Tulln: Rammbock-Einbruch bei Juwelier, Polizei sucht Trio
In Tulln kam es am Freitag, dem 24. Oktober 2025, in den frühen Morgenstunden zu einem Rammbock-Einbruch bei einem Juwelier. Laut ersten Infos schlugen mindestens drei Täter gegen 3:30 Uhr zu, krachten mit einem gestohlenen Fahrzeug in die Auslage und flüchteten zu Fuß. Die Polizei Tulln und das Landeskriminalamt Niederösterreich ermitteln, die Beutehöhe ist noch unklar.
Was bisher bekannt ist
- Tatzeit: kurz nach 3:30 Uhr in der Innenstadt von Tulln.
- Vorgehen: Das gestohlene Auto / ein Kastenwagen diente als Rammbock gegen die Auslagenscheibe; das Fahrzeug blieb zurück.
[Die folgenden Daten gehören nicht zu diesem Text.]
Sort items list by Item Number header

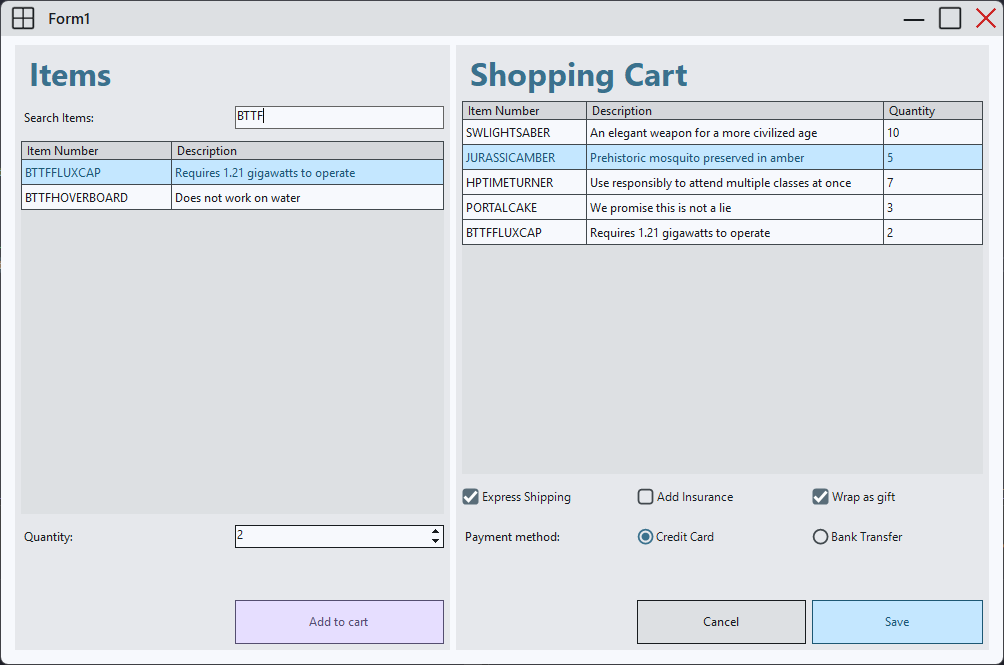96,151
- Täter: mutmaßlich ein Trio, das zu Fuß flüchtete; eine Alarmfahndung blieb zunächst ohne Erfolg.
- Spur: Die Fährte verlor sich im Bereich der Donaulände, Ermittlungen laufen.
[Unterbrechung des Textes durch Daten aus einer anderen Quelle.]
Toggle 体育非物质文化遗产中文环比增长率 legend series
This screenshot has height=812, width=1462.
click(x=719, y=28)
- Schaden/Beute: derzeit noch nicht genau beziffert.
Weitere Details veröffentlicht die Polizei üblicherweise dann, wenn es neue Erkenntnisse gibt. Bis dahin gilt: aufmerksam bleiben und Hinweise melden.
Was ist ein Rammbock-Einbruch?
Bei einem Rammbock-Einbruch wird ein Fahrzeug als „Rammbock“ genutzt, um mit Wucht Türen oder Auslagen zu durchbrechen. Das geht schnell, verursacht großen Sachschaden und ermöglicht den Tätern, in Sekunden Schmuck oder Uhren zu greifen und zu flüchten. Genau dieses Muster wurde in Tulln berichtet.
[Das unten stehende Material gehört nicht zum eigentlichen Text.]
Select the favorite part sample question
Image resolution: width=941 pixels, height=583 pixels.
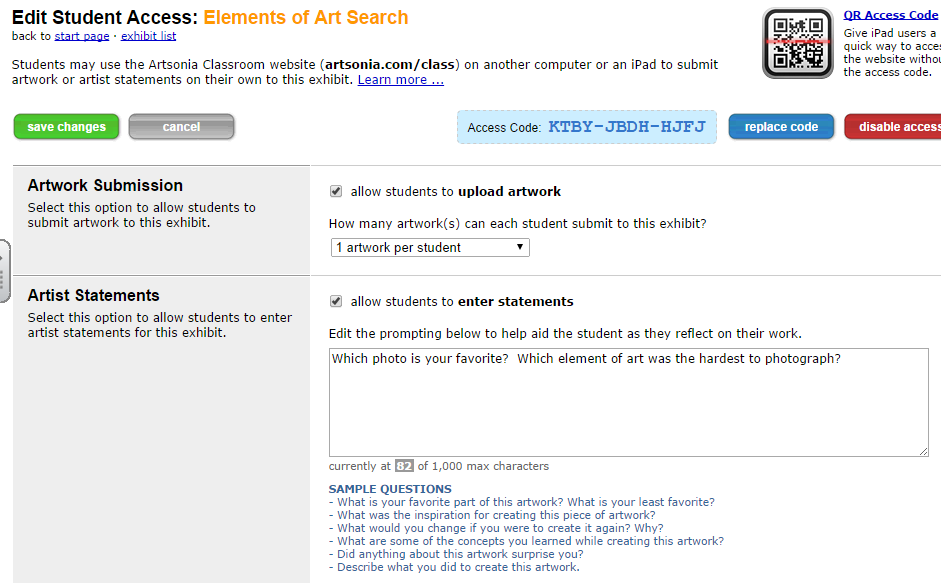(x=521, y=502)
So schützen sich Juweliere und Nachbarn
Ein 100%-Schutz existiert nicht. Doch kleine Schritte helfen, das Risiko zu senken und die Reaktionszeit zu verkürzen.
- Mechanik stärken: Poller oder Pflanztröge vor der Auslage erschweren das Anfahren.
- Vitrinen sichern: Verbundsicherheitsglas und geprüfte Schlösser verzögern den Zugriff.
- Alarm & Video: Auf lautstarke Alarme setzen und Kameras so ausrichten, dass Fluchtrouten erfasst werden.
- Innen leer, Außen schlicht: Hochwertige Ware über Nacht aus der Auslage nehmen.
- Nachbarschaft: Absprachen mit Nachbarn und regelmäßige Streifblicke – viele Augen sehen mehr.
Was können Zeugen tun?
Sie haben in der Nacht etwas Verdächtiges gesehen? Melden Sie sich bei der Polizei. Wichtig ist, keine riskanten Eigenaktionen zu starten. Notieren Sie lieber Details wie:
- Richtung der Flucht (z. B. zur Donaulände),
- auffällige Kleidung und Körpergröße,
- Kennzeichen oder Fahrzeugtyp, falls vorhanden.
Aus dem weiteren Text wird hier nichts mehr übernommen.